Task to carry out: Search the records below for "link"; copy each line that has it.

Items from a dataset:
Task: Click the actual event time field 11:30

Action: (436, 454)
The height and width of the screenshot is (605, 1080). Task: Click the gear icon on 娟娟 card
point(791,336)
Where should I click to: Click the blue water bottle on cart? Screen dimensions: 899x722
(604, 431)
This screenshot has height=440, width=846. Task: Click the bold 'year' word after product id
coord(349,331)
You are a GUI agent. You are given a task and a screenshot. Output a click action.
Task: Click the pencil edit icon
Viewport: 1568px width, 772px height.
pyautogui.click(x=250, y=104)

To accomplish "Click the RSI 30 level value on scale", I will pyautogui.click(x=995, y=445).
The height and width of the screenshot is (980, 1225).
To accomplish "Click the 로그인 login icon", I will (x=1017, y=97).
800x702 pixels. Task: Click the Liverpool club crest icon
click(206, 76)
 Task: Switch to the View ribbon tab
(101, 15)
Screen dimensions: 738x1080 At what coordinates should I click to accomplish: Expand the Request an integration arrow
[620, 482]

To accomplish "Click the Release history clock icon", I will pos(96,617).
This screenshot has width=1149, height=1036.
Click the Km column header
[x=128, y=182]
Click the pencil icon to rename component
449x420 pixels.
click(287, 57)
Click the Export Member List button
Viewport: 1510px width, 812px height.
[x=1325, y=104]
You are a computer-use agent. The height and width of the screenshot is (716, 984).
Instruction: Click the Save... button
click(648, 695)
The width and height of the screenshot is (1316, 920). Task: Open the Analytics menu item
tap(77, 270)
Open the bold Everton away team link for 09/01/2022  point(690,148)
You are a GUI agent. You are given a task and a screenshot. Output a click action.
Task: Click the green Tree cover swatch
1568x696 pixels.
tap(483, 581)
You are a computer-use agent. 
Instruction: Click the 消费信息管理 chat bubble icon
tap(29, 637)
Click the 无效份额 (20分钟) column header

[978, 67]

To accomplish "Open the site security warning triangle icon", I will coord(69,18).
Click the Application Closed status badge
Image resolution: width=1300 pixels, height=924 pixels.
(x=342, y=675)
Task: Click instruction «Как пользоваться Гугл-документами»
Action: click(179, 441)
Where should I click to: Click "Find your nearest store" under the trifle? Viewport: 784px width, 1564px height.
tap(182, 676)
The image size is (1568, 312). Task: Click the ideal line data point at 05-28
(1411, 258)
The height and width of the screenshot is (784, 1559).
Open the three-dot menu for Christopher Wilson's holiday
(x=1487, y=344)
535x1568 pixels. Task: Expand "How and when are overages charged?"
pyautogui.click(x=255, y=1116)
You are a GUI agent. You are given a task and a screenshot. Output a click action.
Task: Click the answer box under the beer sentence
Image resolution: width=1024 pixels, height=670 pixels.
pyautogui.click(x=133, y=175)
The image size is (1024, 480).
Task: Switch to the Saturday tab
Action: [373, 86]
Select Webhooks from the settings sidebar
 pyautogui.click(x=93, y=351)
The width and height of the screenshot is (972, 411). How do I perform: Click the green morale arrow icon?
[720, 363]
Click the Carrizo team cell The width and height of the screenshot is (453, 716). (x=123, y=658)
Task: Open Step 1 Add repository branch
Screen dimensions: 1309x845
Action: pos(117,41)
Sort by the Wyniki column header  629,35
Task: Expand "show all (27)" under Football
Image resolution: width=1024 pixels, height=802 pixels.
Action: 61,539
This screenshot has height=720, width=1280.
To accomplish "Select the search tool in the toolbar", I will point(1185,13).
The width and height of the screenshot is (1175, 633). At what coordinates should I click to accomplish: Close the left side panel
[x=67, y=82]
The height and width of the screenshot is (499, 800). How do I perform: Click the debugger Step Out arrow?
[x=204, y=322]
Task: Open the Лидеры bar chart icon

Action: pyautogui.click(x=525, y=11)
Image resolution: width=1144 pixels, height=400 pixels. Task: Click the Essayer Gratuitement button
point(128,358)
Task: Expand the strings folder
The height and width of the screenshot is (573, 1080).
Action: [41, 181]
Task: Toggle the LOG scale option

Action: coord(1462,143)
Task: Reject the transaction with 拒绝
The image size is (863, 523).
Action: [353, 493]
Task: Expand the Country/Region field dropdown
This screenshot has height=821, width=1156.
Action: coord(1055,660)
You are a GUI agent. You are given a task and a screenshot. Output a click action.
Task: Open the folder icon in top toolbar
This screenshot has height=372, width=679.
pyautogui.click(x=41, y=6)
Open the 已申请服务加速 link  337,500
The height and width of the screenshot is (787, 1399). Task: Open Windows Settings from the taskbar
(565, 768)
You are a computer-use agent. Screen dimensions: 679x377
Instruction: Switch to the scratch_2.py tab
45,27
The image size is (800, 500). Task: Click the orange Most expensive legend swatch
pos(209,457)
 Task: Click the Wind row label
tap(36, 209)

Exercise solution:
Open the bold Everton away team link for 09/01/2022  point(690,148)
Open the 已申请服务加速 link  337,500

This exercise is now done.